2010-01-14 Thread Russell Keith-Magee
On Thu, Jan 14, 2010 at 4:43 PM, Piotr Czachur  wrote:
> Guys,
> I was really unhappy to see how slow fixtures are loaded before every
> test. I'm not talking about initial_data stuff that is loaded just in
> beginning, and then reset by rollback. Fixtures used for unit tests
> are loaded on demand (fixtures = [f1, f2]), and this is really slow,
> because thousands of SQL queries going to database (SELECTs, SELECTs,
> INSERTs).
> For my small test suite (130 tests) and small fixtures (15 items) I've
> recorded ~16000 queries to database - I was really blown away by this
> number. 99% of this queries was related to fixtures loading.

We are well aware of the speed problems associated with fixture setup
and teardown during testing. We're open to any practical suggestions
on how to speed them up.

> So I came to conclusion that I can load my all fixtures just after
> initial_data fixtures are loaded at beginning, so database rollback
> can be used by Django test infrastructure to reset database state in a
> fraction of second.

This might work for your particular test suite, but it isn't that
simple in the general case.
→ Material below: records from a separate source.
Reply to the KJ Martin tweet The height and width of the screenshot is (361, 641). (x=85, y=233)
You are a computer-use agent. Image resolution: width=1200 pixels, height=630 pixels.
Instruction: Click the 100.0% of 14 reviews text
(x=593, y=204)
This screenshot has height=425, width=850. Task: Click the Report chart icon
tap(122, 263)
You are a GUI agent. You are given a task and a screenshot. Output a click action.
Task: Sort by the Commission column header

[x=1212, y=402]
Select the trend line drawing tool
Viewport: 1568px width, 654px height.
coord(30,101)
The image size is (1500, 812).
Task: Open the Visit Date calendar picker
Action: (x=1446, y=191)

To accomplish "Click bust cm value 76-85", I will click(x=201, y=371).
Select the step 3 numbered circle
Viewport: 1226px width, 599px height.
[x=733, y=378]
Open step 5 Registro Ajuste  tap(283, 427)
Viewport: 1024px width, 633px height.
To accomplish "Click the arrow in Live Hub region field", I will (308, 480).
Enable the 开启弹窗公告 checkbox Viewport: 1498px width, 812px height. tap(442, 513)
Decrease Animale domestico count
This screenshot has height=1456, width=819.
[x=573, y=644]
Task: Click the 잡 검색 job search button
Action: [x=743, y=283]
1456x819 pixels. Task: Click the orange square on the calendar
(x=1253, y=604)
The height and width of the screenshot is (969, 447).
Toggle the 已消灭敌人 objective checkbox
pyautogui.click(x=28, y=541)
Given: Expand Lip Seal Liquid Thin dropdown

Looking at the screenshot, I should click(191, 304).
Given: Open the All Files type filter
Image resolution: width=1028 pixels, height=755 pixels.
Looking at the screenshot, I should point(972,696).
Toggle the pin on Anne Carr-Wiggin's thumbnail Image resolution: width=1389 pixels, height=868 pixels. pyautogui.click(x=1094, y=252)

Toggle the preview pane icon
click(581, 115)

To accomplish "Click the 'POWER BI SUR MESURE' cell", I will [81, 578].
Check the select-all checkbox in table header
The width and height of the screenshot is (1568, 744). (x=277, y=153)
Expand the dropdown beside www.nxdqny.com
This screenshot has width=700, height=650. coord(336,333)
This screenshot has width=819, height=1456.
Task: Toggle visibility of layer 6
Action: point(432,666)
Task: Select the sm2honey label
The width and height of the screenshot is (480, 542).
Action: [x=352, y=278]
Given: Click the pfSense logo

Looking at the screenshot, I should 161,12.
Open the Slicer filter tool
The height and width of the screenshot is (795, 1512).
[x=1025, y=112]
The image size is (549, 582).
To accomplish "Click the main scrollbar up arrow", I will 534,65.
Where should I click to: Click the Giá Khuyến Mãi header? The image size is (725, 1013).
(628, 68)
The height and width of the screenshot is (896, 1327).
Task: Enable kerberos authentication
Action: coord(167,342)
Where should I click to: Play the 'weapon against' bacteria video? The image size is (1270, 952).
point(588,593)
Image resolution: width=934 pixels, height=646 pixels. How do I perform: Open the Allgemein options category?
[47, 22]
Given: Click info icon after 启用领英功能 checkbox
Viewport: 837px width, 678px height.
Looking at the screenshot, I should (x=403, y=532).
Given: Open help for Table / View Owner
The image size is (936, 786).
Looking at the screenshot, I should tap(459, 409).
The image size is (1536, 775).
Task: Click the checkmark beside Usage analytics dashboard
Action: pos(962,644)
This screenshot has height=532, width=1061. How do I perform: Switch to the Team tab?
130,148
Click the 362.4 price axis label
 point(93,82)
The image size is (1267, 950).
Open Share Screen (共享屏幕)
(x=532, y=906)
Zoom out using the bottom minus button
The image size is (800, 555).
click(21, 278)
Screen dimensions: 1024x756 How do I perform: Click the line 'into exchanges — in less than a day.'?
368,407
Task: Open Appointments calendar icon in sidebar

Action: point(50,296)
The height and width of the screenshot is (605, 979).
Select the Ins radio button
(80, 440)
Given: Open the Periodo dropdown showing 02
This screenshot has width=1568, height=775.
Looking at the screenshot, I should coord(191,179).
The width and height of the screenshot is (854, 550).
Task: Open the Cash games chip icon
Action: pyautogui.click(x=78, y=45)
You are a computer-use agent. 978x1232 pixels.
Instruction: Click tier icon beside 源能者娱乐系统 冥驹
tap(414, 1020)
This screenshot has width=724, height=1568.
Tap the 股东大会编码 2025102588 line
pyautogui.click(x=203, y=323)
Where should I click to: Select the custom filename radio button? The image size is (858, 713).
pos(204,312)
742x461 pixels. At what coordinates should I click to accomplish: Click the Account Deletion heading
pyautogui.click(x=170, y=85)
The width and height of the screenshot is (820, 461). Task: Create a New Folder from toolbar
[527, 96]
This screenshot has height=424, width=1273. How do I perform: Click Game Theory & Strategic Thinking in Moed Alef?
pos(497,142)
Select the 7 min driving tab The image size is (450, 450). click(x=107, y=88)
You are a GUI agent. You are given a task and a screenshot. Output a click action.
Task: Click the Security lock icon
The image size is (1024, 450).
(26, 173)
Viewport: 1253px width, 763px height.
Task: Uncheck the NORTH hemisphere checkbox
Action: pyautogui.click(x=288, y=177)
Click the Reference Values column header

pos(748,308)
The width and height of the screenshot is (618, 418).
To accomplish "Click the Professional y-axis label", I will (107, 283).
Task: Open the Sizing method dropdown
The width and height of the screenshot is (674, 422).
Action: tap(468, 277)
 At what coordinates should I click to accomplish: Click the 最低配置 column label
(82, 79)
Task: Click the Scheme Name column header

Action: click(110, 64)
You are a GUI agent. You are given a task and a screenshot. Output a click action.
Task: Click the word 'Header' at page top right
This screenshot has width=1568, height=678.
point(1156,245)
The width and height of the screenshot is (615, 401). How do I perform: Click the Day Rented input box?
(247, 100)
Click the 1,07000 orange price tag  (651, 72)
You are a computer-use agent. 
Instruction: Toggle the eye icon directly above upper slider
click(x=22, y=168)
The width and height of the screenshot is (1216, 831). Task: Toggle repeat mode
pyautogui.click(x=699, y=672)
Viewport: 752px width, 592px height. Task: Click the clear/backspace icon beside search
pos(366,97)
More details in a moment.

> Question:
> Like you see I decorated and overwrote create_test_db, but what I
> don't like here is that I had to add "setup_environ(settings)" to
> prevent getting exception, because Django was not initialized at this
> moment.
> execute_manager(settings) also runs setup_environ(settings) so it is
> run twice.
> Is there a better place/time to execute such overwriting? ...because I
> see this little tricky.

Yes - rather than dynamically monkeypatching, write a custom test
runner [1] that calls into your customized create/destroy routines.

[1] http://docs.djangoproject.com/en/dev/topics/testing/#defining-a-test-runner

> P.S.
> The side effect was that I have to remove all "fixture = [a,b,c]" from
> my tests, because I have all fixtures loaded at beginning before tests
> are run - but I cannot see this as a problem.

This is a little more than a 'side effect' - it's a fundamental change
to the expectations of test cases. The major reason to use fixture=[]
notation is to allow every test case to have it's own test fixtures.

This isn't just a good idea - it's a fundamental requirement for
certain types of tests. For example, consider a simple suite with two
tests that validate that an article list displays correctly. The first
test validates that the list displays when articles are defined; the
second test validates that error text is displayed when no articles
are defined. The test fixture requirements for the two tests cannot be
accommodated in a single set of suite-wide test fixtures.

As I said, we're more than happy to look at any proposal to improve
the speed of testing in Django, but those changes can't come at the
cost of fundamentally changing what it means to write a test.